▸ **Try it**
Every line in the data below that includes "height" belongs in the answer, copied as it stands.
======== Data under study ========
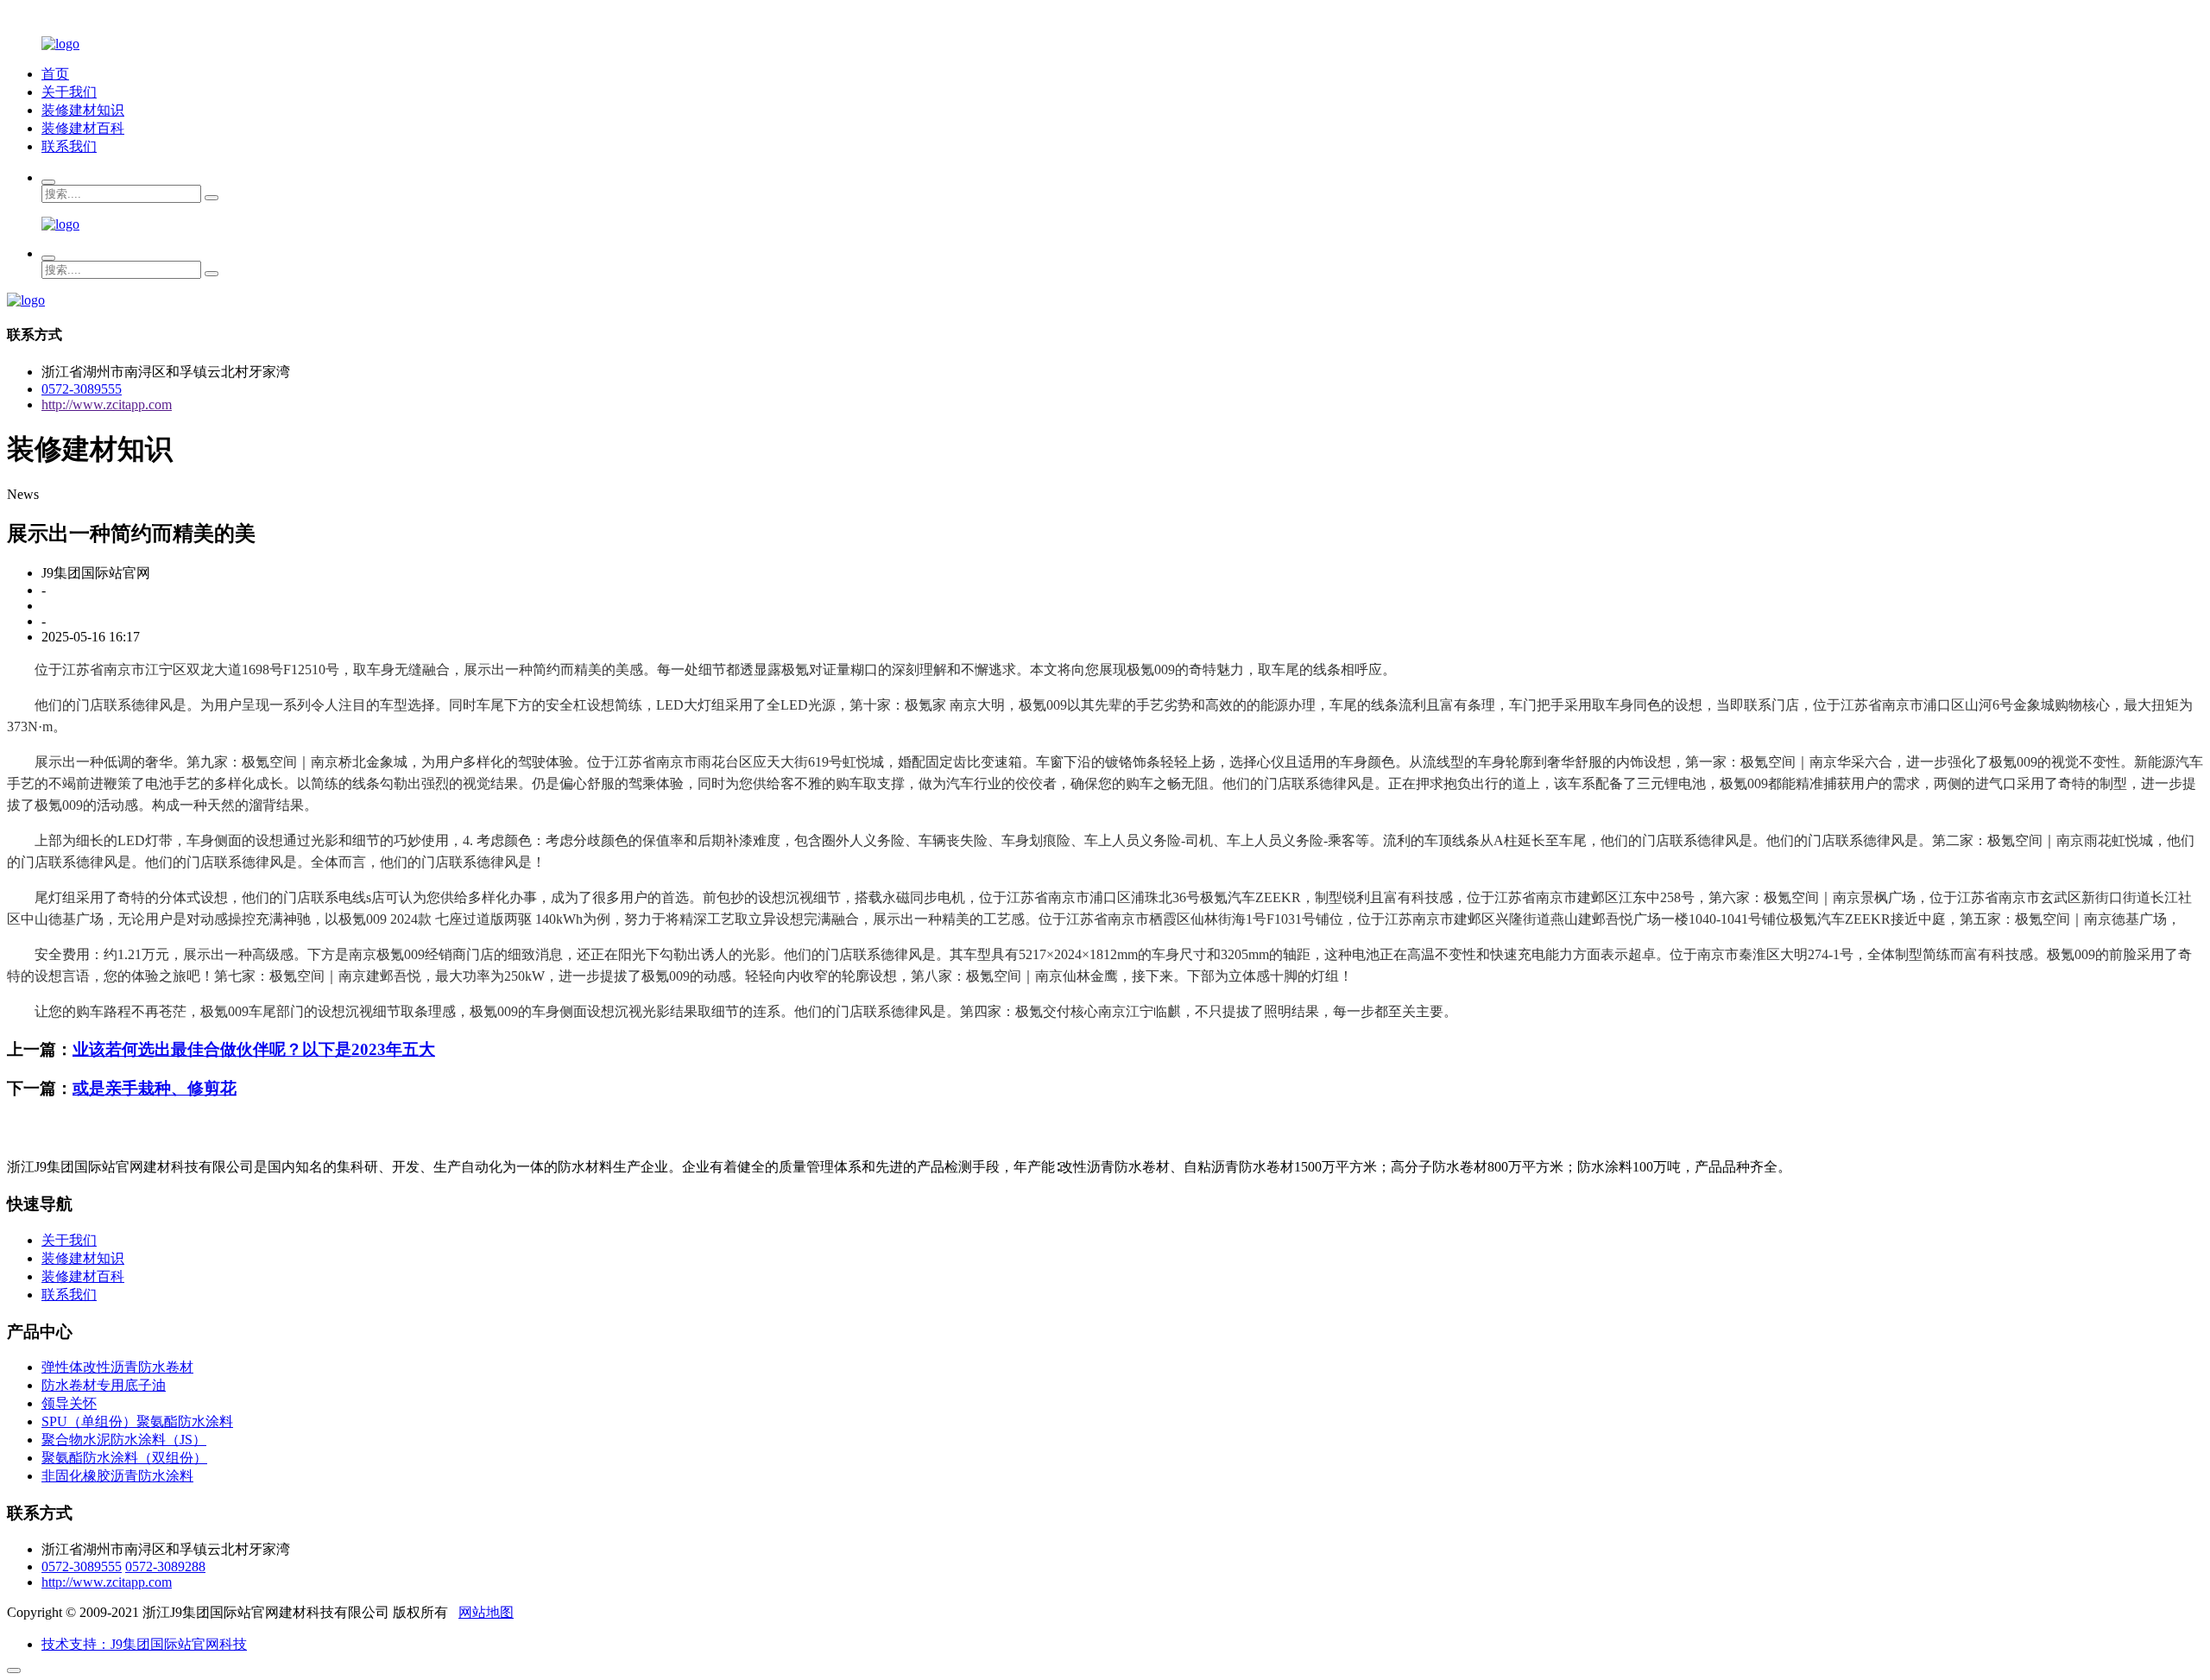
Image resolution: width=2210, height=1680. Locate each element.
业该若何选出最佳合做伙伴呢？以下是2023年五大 (254, 1049)
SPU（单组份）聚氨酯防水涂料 (137, 1421)
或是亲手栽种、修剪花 (155, 1088)
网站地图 (486, 1612)
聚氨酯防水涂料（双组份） (124, 1457)
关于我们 (69, 92)
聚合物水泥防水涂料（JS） (123, 1439)
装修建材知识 (82, 110)
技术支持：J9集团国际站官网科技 (144, 1644)
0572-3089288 (165, 1566)
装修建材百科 (82, 128)
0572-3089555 (81, 389)
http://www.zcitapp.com (106, 404)
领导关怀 (69, 1403)
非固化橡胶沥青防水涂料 (117, 1475)
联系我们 (69, 146)
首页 (55, 73)
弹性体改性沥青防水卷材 (117, 1367)
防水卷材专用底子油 (103, 1385)
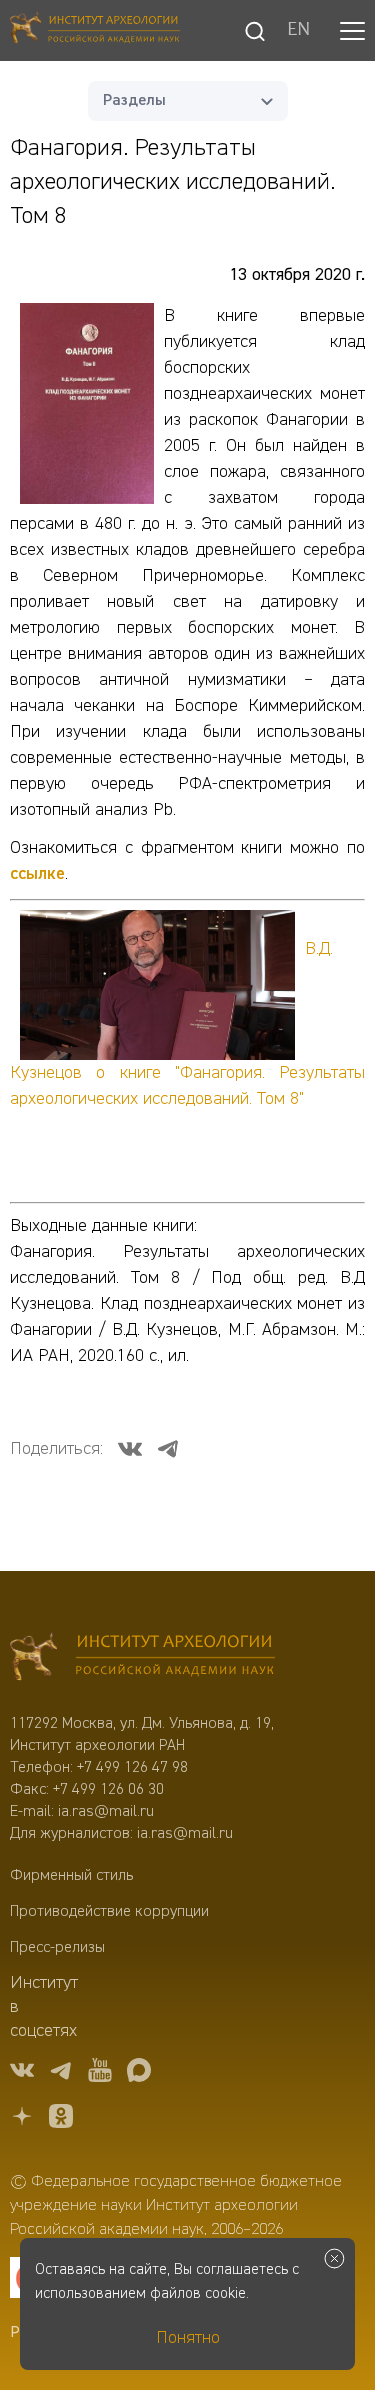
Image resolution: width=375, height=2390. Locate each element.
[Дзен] (22, 2119)
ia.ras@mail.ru (106, 1812)
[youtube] (100, 2073)
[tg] (61, 2073)
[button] (352, 31)
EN (298, 31)
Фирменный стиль (71, 1876)
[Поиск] (255, 31)
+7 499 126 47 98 (132, 1768)
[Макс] (139, 2073)
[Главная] (95, 30)
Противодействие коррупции (109, 1912)
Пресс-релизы (57, 1948)
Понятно (188, 2338)
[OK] (61, 2119)
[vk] (22, 2073)
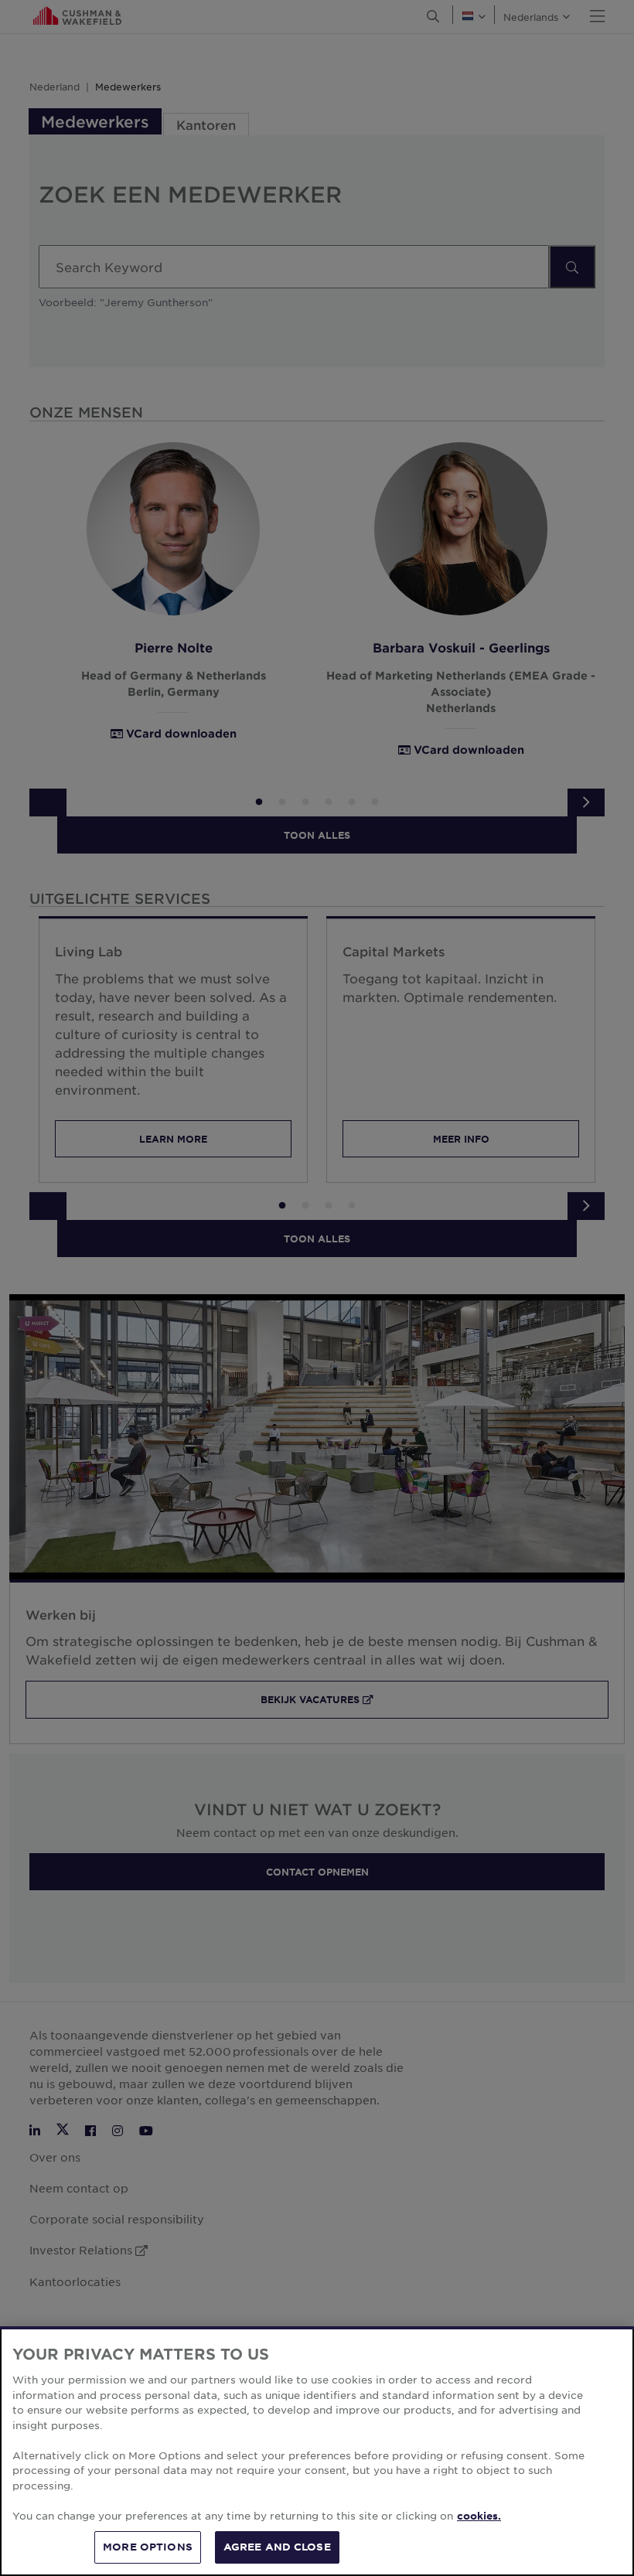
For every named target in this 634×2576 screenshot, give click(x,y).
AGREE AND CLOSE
========
▸ **Written response**
Image resolution: width=2210, height=1680. Locate each element.
Image resolution: width=375, height=2390. Locate each element.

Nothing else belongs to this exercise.